» DIRECTIVE: Transcribe the items below word for word, starting at the line that contains "will [229, 145]." and continuing through the last item, with both ends included.

» SUPPLIED DATA:
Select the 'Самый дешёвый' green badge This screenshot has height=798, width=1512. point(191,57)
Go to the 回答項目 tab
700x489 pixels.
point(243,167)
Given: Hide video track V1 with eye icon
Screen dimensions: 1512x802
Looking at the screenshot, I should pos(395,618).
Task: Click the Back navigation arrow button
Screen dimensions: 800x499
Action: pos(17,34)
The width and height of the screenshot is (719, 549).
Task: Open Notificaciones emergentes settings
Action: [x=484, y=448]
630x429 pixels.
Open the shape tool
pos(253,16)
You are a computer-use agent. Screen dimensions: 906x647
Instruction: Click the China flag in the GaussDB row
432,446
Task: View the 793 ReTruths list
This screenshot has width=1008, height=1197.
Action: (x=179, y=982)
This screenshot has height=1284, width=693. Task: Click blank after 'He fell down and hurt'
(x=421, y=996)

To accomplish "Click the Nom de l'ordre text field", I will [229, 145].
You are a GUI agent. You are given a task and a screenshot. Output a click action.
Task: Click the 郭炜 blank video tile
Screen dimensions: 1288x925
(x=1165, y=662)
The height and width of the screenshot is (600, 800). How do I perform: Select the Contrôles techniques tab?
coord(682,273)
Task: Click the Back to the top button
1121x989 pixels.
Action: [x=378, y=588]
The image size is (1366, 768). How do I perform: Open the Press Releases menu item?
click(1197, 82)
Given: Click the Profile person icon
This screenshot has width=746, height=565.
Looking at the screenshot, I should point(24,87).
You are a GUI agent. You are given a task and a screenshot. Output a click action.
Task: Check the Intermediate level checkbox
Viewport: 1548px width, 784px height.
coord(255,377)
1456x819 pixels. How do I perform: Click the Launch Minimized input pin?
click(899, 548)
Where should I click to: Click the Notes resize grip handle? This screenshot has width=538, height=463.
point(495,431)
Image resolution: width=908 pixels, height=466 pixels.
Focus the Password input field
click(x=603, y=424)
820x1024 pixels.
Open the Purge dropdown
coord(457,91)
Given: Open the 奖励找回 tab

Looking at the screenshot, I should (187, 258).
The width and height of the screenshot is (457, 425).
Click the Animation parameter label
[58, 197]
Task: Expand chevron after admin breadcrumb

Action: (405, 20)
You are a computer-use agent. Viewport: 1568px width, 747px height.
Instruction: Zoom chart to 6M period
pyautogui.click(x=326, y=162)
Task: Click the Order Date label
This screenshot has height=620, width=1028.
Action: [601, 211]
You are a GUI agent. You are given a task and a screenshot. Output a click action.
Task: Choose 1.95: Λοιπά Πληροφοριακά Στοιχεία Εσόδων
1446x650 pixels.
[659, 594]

» WORKED ANSWER:
To accomplish "Click the Nom de l'ordre text field", I will [229, 145].
You are a GUI agent. You are given a task and a screenshot. Output a click action.
Task: Click the 郭炜 blank video tile
Screen dimensions: 1288x925
(x=1165, y=662)
The height and width of the screenshot is (600, 800). How do I perform: Select the Contrôles techniques tab?
coord(682,273)
Task: Click the Back to the top button
1121x989 pixels.
Action: [x=378, y=588]
The image size is (1366, 768). How do I perform: Open the Press Releases menu item?
click(1197, 82)
Given: Click the Profile person icon
This screenshot has width=746, height=565.
Looking at the screenshot, I should point(24,87).
You are a GUI agent. You are given a task and a screenshot. Output a click action.
Task: Check the Intermediate level checkbox
Viewport: 1548px width, 784px height.
coord(255,377)
1456x819 pixels. How do I perform: Click the Launch Minimized input pin?
click(899, 548)
Where should I click to: Click the Notes resize grip handle? This screenshot has width=538, height=463.
point(495,431)
Image resolution: width=908 pixels, height=466 pixels.
Focus the Password input field
click(x=603, y=424)
820x1024 pixels.
Open the Purge dropdown
coord(457,91)
Given: Open the 奖励找回 tab

Looking at the screenshot, I should (187, 258).
The width and height of the screenshot is (457, 425).
Click the Animation parameter label
[58, 197]
Task: Expand chevron after admin breadcrumb

Action: (405, 20)
You are a computer-use agent. Viewport: 1568px width, 747px height.
Instruction: Zoom chart to 6M period
pyautogui.click(x=326, y=162)
Task: Click the Order Date label
This screenshot has height=620, width=1028.
Action: [601, 211]
You are a GUI agent. You are given a task and a screenshot. Output a click action.
Task: Choose 1.95: Λοιπά Πληροφοριακά Στοιχεία Εσόδων
1446x650 pixels.
[659, 594]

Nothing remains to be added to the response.